The Canadian Association of MAiD Assessors and Providers (CAMAP) considers it a “professional duty” for clinicians to inform a patient that they may be eligible for MAiD. Whatever one might want to say about whether this is acceptable for patients only eligible for original-track MAiD — CAMAP claims that a failure to inform could result in a patient uninformed about the law having a death “unacceptable to them” — it seems especially dangerous if Canada expands MAiD eligibility to include the mentally ill. It is difficult to avoid some patients interpreting a clinician’s bringing up MAiD as a suggestion that they make use of MAiD. This is especially true of people who are marginalized, socially isolated, and/or mentally ill. Konia Trouton, former CAMAP President, has said, “We have to make sure that people are aware of their options. Awareness is not the same as coercing them or pushing them in that direction.”
But this view is naive. It assumes that people are immune from psycho-emotional vulnerability and are uninfluenced by power dynamics or by material deprivation. It is precisely this sort of perspective on people that recommends expanding their choices under unjust conditions without, and rather than, remediating the underlying injustices themselves.

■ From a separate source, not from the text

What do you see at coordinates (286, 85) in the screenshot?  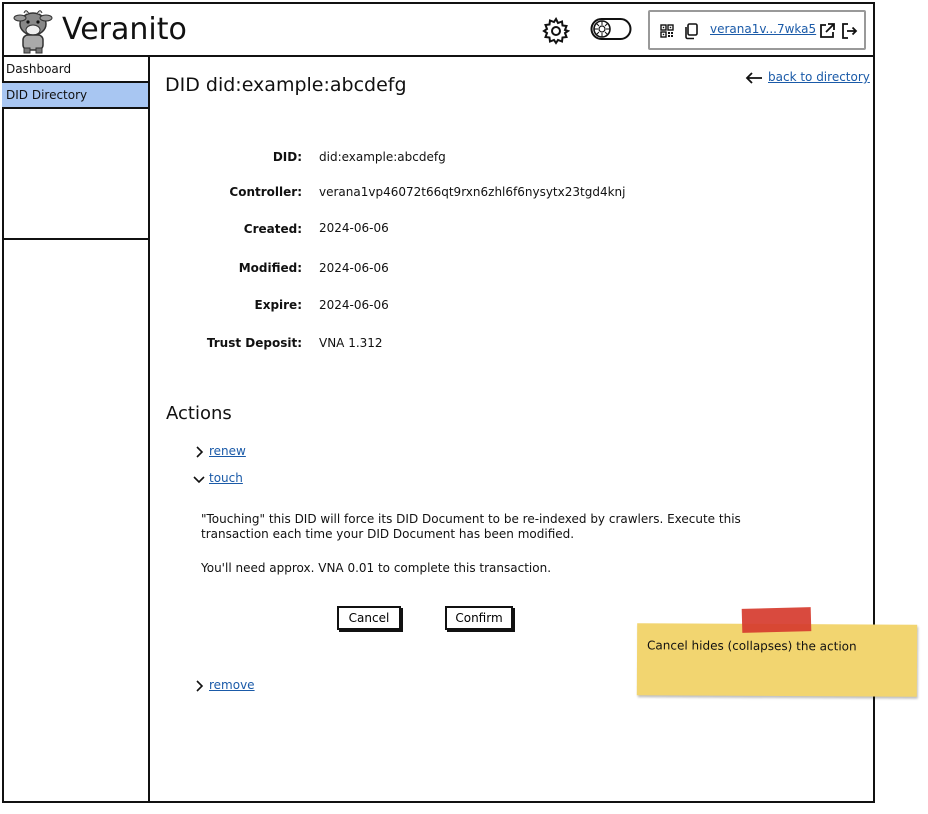 I see `page-title: DID did:example:abcdefg` at bounding box center [286, 85].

Autonomy is a central moral and political value. But we can’t think of autonomy simply as greater freedom of choice. Rather, autonomy is about self-determination — being the author, as it were, of one’s own life. This kind of self-determination is meaningful only when people have the social and material support necessary to live decent, and ideally flourishing, lives. A society that respected autonomy in this deeper sense would do a better job caring for those suffering grievously than offering them a publicly funded death.